Jam kerja aparatur sipil negara (ASN), polisi, dan tentara akan didiskon selama bulan puasa. Biasanya mereka bekerja 37,5 jam dalam sepekan. Selama puasa jam kerja tinggal 32,5 jam. Pengaturan itu berlaku pada hari pertama puasa yang diperkirakan jatuh pada 25 Mei.
Kementerian Pemberdayaan Aparatur Negara dan Reformasi Birokrasi (Kemen PAN-RB) telah mengirimkan surat edaran tentang pengaturan jam kerja itu ke seluruh instansi, kemarin (17/5). Mulai dari kementerian, lembaga pemerintah, Polri, TNI, gubernur, hingga wali kota/bupati.
Pengurangan jam kerja itu memang membuat para pegawai bisa pulang lebih cepat. Bila sebelumnya mereka baru pulang pukul 16.00, maka saat puasa pukul 15.00 sudah bisa pulang. Itu berlaku untuk pegawai yang menganut sistem lima hari kerja. Bagi yang enam hari kerja lebih cepat lagi. Mereka sudah bisa meninggalkan meja kerja pada pukul 14.00.
Sedangkan untuk Jumat ada pengaturan baru boleh pulang kerja pukul 15.30 bagi mereka yang lima hari kerja.

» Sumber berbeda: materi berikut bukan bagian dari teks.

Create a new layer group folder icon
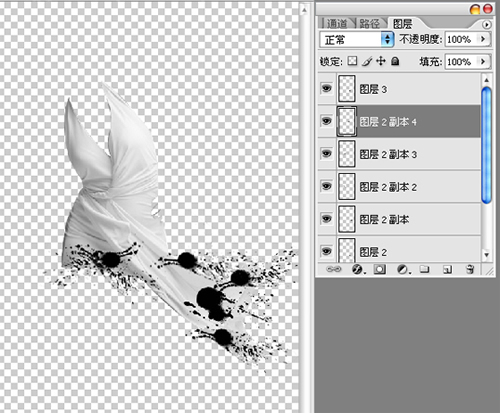This screenshot has width=500, height=413. coord(424,269)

Sedangkan yang enam hari kerja bisa meninggalkan kantor pukul 14.30.
Kepala Biro Hukum, Komunikasi dan Informasi Publik Kemen PAN RB Herman Suryatman menuturkan, surat edaran tersebut ditujukan untuk memberikan waktu yang lebih banyak bagi pegawai muslim untuk menjaga kualitas ibadah puasa selama bulan Ramadhan.
Tapi, tentu tidak mengabaikan tugas dalam pelayanan publik pada masyarakat. “Pelayanan harus tetap terjaga dengan baik,” ujar dia kemarin (17/5). Dia menuturkan, pengaturan yang lebih detail diserahkan kepada pimpinan masing-masing lembaga, kementerian, polisi, TNI, atau pemerintah daerah.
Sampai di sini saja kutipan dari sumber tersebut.